◆ Document segment:
☆ ☆ ☆ ☆ ☆ ☆ ☆

At an event celebrating the Center’s 20th anniversary in October 2019, longtime CCPS supporter Marjorie Buckley announced a generous endowment creating five new Community Service Scholarships in addition to a four-day Outward Bound experience for up to 12 Community Service Scholars and a summer fellowship combining an Outward Bound expedition with a paid summer internship—all in honor of and named after CCPS director Lynn White Blanchard.
Blanchard, the Center’s director since 2002, has devoted her career to championing the role of higher education in addressing society’s pressing issues and improving community through engaged teaching, research and service. She has elevated Carolina into one of the nation’s top universities for engaged scholarship and public service. Among numerous other initiatives for CCPS, Blanchard helped establish the Center’s signature program Thorp Faculty Engaged Scholars, a learning community that supports engaged scholarship among Carolina faculty, and the Buckley Public Service Scholars program, which provides a framework for undergraduates engaging in service. In April 2019, Blanchard received the prestigious C. Knox Massey Distinguished Service Award for “unusual, meritorious or superior contributions” to the University.
Holding a master of public health and a Ph.D. in public health from UNC-Chapel Hill, Blanchard is a clinical associate professor in the Gillings School of Global Public Health and an instructor for the service-learning course Philanthropy as a Tool for Social Change. She is also a founding member of the Academy of Community Engagement Scholarship.
Read on to learn more about what draws this inspiring leader to service and what messages she wants to continue amplifying around service in higher education.
Q: How has your understanding of service evolved over time?
A: To really make an impact, you need to think about how you address issues on multiple levels. Yes, you need the direct service of delivering meals, or having a soup kitchen—but ultimately, you have to think about the root causes: Why are people hungry? What can you do to end hunger? We use a simplified version of that in the Buckley Public Service Scholars (BPSS) program called ‘dimensions of service,’ which is based on understanding that these are complex problems, and no one way of addressing them is going to change things.
Q: What have been some of the biggest challenges so far in your work?
A: A challenge for the Center has always been that not everybody has this broader view of service. People assume we’re synonymous with volunteerism and that we’re strictly student-oriented. While that’s certainly the lion’s share of much of what we do, it’s important to acknowledge the ways that the University, through CCPS, addresses issues. Another challenge is communicating that skills and attitudes gained through participating in public service are not just applicable in service, but also career paths.
Q: What has been your favorite part of directing CCPS?

☆ ☆ ☆ ☆ ☆ ☆ ☆

◆ Required action 1: Summarize the Blanchard profile in two sentences.
◆ Required action 2: List every opportunity that the Blanchard profile says Marjorie Buckley's endowment creates.
◆ Required action 3: Write a continuation of the Blanchard profile, beginning after its final sentence.
The listing that follows has no connection to the Blanchard profile.

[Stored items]
☆ ☆ ☆ ☆ ☆ ☆ ☆

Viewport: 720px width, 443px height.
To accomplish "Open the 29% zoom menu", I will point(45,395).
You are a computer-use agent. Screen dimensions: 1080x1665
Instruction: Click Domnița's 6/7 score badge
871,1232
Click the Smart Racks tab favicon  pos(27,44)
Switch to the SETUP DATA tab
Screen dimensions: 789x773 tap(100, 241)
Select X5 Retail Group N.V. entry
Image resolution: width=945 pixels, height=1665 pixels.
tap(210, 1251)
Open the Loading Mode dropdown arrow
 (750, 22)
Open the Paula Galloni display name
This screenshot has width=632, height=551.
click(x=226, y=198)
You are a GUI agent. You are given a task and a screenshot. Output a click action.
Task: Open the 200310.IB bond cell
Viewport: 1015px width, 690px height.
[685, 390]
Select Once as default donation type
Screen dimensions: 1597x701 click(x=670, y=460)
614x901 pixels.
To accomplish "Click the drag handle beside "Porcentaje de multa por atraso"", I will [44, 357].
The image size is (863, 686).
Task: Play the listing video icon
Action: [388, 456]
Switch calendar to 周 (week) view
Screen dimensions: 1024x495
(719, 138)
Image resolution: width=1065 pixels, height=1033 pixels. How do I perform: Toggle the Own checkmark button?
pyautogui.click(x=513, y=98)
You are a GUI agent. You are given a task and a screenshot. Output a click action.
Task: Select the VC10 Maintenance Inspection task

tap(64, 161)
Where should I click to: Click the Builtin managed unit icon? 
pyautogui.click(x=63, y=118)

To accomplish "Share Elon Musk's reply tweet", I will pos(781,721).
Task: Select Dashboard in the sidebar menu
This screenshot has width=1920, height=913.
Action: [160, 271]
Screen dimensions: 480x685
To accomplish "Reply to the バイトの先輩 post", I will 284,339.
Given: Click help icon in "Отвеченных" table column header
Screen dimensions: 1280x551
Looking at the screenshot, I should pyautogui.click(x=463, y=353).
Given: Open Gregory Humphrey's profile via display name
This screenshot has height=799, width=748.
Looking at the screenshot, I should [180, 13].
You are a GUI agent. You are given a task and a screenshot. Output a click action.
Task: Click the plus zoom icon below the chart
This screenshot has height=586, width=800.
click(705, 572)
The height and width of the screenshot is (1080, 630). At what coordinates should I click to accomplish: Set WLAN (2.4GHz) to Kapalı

☆ ☆ ☆ ☆ ☆ ☆ ☆

◆ Expected answer 1: At an October 2019 event marking the Center's 20th anniversary, Marjorie Buckley announced an endowment that creates new scholarships, an Outward Bound experience and a summer fellowship, all named in honor of CCPS director Lynn White Blanchard. Blanchard, who has directed the Center since 2002 and helped establish programs such as Thorp Faculty Engaged Scholars and the Buckley Public Service Scholars, explains that lasting impact requires addressing the root causes of problems on multiple levels, and she describes the challenges the Center has faced.

◆ Expected answer 2:
- Five new Community Service Scholarships
- A four-day Outward Bound experience for up to 12 Community Service Scholars
- A summer fellowship combining an Outward Bound expedition with a paid summer internship

◆ Expected answer 3:
A: Working with students. We have a lot to learn from the students, who approach things in a very different way and bring new ideas and passions. I think the new generation benefits from knowing some of the history and experience. But at the same time, you have to be open to new ways of addressing things as well. The work is also fundamentally relational—whether it’s students, faculty, community partners, donors… It’s the relational basis of it and the fact that you all share common goals in terms of what you want to accomplish and how you work together to achieve them.
Q: What are some of the things you’ve been most proud of achieving?
A: Thanks to the generosity of donors and people who care about the Center, we’ve been able to really institutionalize much of the work. Both the BPSS and Thorp Faculty Engaged Scholars programs have been designed, implemented and institutionalized over my time here. Now the same is true for the Community Service Scholarships program. In the early days of the Center, we were thinking about scholarships and thought we’d never have the money to do that. Now two primary donors who support the idea of endowed scholarships are enabling students who are dedicated to public service, but might not have the time due to work. These scholarships allow them the ability, in terms of time and support through programmatic activities, to develop their ideas.
Q: What advice do you have for students who want to get involved in their community?
A: I think it’s one reason why we have the BPSS program, which can be looked at as a way to explore different options. I encourage folks not to be so narrow in their thinking and be open to learning about what might be out there. Think of service in the way you think about your major. Our listserv would be a great example of where there are all sorts of things you could potentially experience. There are so many ways that you can be involved in a particular service you’re passionate about, so try some different things before you hone in. And also, don’t hesitate to talk to our staff!
Carolina senior Serah Lee ’20 contributed editing.